High glucose induces the apoptosis of HUVECs in mitochondria dependent manner by enhancing VDAC1 expression.

: Mellithemia are diabetic patients' emblematic syndrome, which would induce vasculopathy resulting from apoptosis of vascular endothelial cells. The pathological mechanism of high glucose-induced apoptosis of vascular endothelial cells is investigated in the present study utilizing HUVEC cells. As high glucose-induced apoptosis is caused by elevated mitochondrial permeability-mediated release of mitochondrial cytochrome c, voltage-dependent anion channel (VDAC1), the controller of mitochondrial permeability, and its regulator Bax were investigated.
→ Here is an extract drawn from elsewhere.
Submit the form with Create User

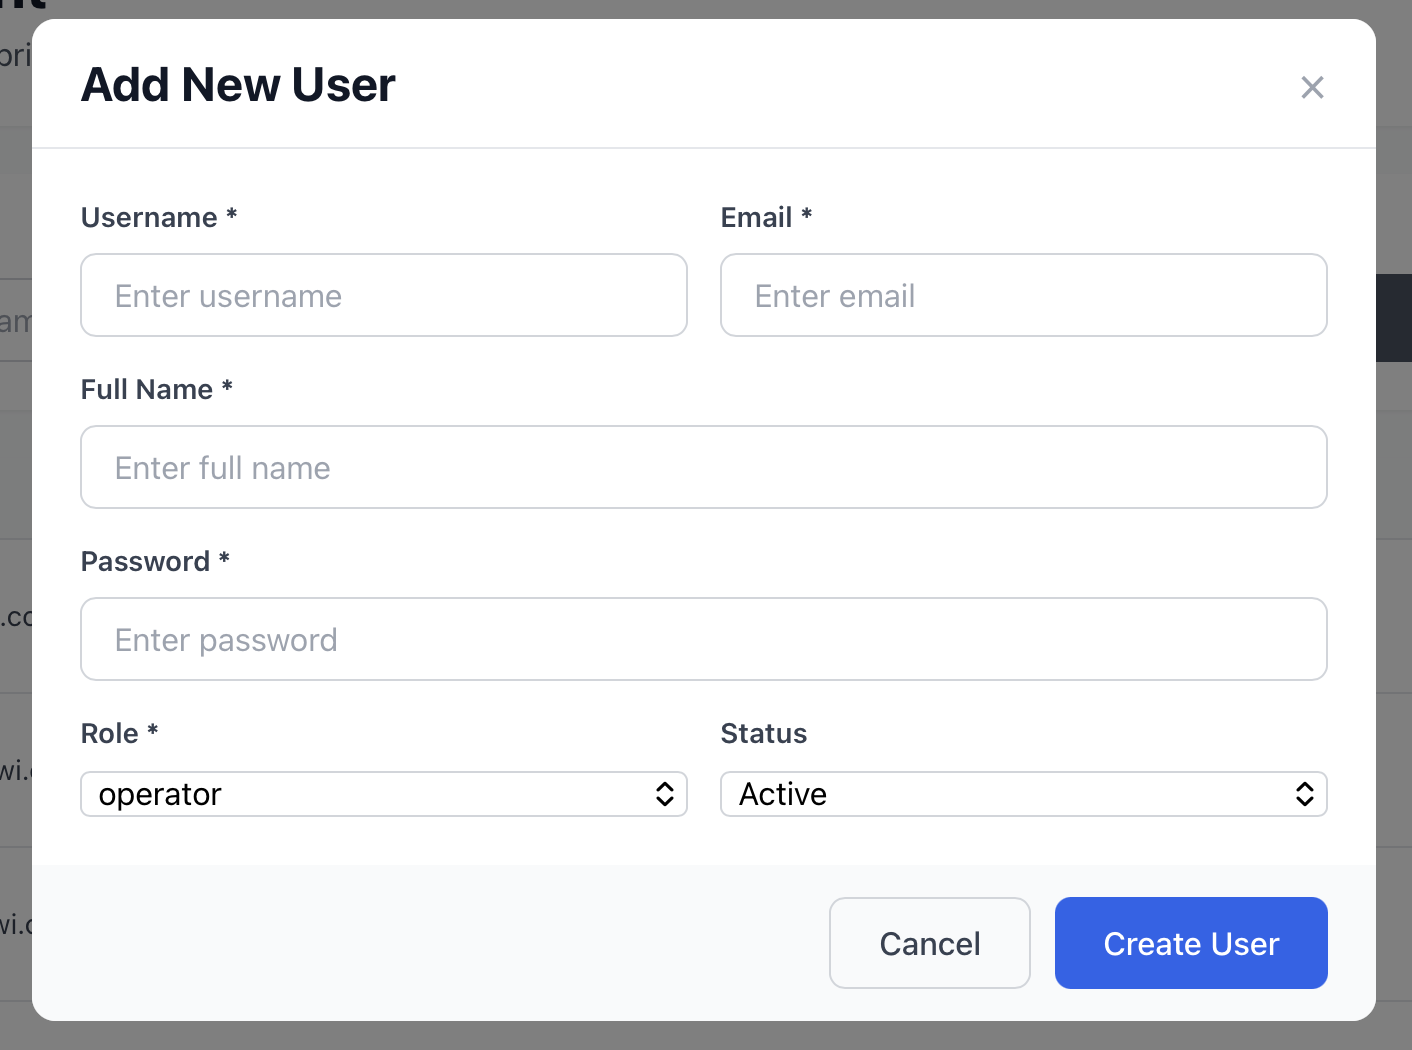[1190, 943]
Our results suggest that upregulation of VDAC1 is the central event in high glucose-induced cell apoptosis, since silencing VDAC1 reduced high glucose-induced upregulation of mitochondrial/cellular Bax; thus silencing VDAC1 recovered the high glucose-reduced binding of Bax to VDAC1, which finally reduced the high mitochondrial permeability. Besides, high glucose increased VDAC1 expression by elevating the expression of SREBP1 and SREBP2, the tanscriptional factor of VDAC1. Those findings indicate that SREBP1 or SREBP2/VDAC1 could be novel targets for the prevention of diabetic vasculopathy.